Más o menos por entonces Ana María viaja a León, en compañía de su hermana Mari Pepa, invitada por unas primas. Allí conoce a varios representantes de la bohemia local, que enseguida la hacen destinataria de sus madrigales y requiebros. Entre todos ellos hay uno que logra conquistar su corazón, o siquiera halagar su vanidad, llamado Mario Arnold, que la saluda muy ceremoniosamente durante el paseo vespertino y le envía largas epístolas amorosas10. Cuando Ana María concluya su estancia en León, Mario Arnold la seguirá hasta Sentmenat, tratando de prolongar aquel casto noviazgo, que podemos rastrear en numerosos madrigales publicados en la prensa leonesa; y también, por cierto, en algún soneto de tono galante aparecido en el «Suplemento Femenino» del diario Las Noticias de Barcelona, donde Ana María empezó a colaborar con cierta asiduidad en diciembre de 1926, cuando apenas contaba diecinueve años, primero con retazos de un diario ficticio de tono un tanto ñoño, enseguida con poemas y artículos, hasta que su firma desaparece en 1933. Este «Suplemento Femenino», dirigido en sus inicios por Alfredo Pallardó11, fue el primero de esta naturaleza aparecido en la prensa española; de línea más bien conservadora, daba cobijo a multitud de composiciones líricas y artículos literarios (casi todos escritos por mujeres), e incluía comentarios de moda y hogar.

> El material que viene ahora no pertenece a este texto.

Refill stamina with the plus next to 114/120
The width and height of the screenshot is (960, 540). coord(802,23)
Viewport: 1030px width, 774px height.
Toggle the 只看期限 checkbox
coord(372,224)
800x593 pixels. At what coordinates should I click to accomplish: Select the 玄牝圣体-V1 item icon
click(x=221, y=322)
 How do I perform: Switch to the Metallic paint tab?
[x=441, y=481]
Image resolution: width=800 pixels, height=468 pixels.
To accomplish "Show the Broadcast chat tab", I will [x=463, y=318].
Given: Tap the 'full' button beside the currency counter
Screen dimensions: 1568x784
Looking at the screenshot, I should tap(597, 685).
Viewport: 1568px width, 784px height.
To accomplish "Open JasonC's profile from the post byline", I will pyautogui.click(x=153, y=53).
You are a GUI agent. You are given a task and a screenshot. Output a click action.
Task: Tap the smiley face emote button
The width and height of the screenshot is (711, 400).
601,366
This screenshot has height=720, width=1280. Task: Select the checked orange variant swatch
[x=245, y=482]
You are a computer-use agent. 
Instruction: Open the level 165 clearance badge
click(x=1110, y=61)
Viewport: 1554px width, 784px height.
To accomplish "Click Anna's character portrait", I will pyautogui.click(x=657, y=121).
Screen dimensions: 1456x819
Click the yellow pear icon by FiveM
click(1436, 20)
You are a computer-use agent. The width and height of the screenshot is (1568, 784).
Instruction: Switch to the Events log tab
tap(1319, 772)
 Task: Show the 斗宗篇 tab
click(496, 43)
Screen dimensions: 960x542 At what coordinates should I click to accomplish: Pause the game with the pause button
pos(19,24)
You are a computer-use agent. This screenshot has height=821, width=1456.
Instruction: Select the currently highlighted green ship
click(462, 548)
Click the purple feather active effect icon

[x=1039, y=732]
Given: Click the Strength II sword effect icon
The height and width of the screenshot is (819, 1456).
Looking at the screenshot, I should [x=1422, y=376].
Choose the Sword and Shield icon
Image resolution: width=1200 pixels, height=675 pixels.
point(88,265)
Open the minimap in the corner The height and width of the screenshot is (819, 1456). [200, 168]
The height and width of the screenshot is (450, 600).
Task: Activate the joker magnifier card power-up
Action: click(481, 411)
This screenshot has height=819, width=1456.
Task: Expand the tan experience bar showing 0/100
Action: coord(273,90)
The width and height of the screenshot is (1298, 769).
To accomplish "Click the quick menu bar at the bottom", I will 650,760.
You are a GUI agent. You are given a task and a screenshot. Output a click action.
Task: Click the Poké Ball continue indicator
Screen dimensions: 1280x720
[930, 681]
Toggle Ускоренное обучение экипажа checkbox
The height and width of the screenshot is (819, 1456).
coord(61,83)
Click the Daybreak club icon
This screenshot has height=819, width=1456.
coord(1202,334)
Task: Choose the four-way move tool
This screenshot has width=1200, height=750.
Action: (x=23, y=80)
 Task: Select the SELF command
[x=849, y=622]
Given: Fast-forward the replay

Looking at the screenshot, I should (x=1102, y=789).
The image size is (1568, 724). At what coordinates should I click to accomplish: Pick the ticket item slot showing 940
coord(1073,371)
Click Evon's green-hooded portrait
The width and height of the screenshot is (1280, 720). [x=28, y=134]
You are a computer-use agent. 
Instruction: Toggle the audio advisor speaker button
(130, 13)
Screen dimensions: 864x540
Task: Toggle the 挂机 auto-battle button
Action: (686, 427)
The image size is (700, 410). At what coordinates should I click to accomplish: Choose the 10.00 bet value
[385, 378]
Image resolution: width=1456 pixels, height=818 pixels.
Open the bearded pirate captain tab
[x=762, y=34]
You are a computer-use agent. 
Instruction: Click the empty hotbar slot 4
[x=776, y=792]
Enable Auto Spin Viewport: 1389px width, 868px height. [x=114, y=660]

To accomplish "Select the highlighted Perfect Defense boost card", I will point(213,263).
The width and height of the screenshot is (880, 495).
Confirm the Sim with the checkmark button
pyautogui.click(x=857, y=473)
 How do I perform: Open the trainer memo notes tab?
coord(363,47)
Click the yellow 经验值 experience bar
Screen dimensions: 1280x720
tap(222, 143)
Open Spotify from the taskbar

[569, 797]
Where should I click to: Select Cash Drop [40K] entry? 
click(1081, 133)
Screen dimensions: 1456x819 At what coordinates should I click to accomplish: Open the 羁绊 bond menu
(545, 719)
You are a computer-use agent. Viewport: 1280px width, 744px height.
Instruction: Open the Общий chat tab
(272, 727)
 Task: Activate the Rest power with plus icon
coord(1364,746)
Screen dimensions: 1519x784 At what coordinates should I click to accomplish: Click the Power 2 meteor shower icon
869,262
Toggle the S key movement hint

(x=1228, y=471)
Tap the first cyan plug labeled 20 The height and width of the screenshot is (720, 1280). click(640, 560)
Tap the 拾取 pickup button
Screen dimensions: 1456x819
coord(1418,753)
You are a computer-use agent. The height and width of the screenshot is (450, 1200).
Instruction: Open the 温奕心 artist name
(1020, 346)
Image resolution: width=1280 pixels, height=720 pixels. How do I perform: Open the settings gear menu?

Entre sus colaboradoras más asiduas y conspicuas se contaba Regina Opisso de Llorens12, quien se convertiría en una de las principales valedoras de nuestra autora durante los primeros años de su andadura literaria, llegando a apadrinar su primer poemario, Caminos (1929), con un «Post-Scriptum» muy elogioso. Muchos de los poemas incluidos en Caminos e Inquietud (1932) los publicó primero Ana María en las páginas de este «Suplemento Femenino», que se encartaba todos los viernes en Las Noticias; otros nos permiten conocer mejor la prehistoria literaria de nuestra autora, desde el tono edulcorado inicial hasta la búsqueda de una voz propia.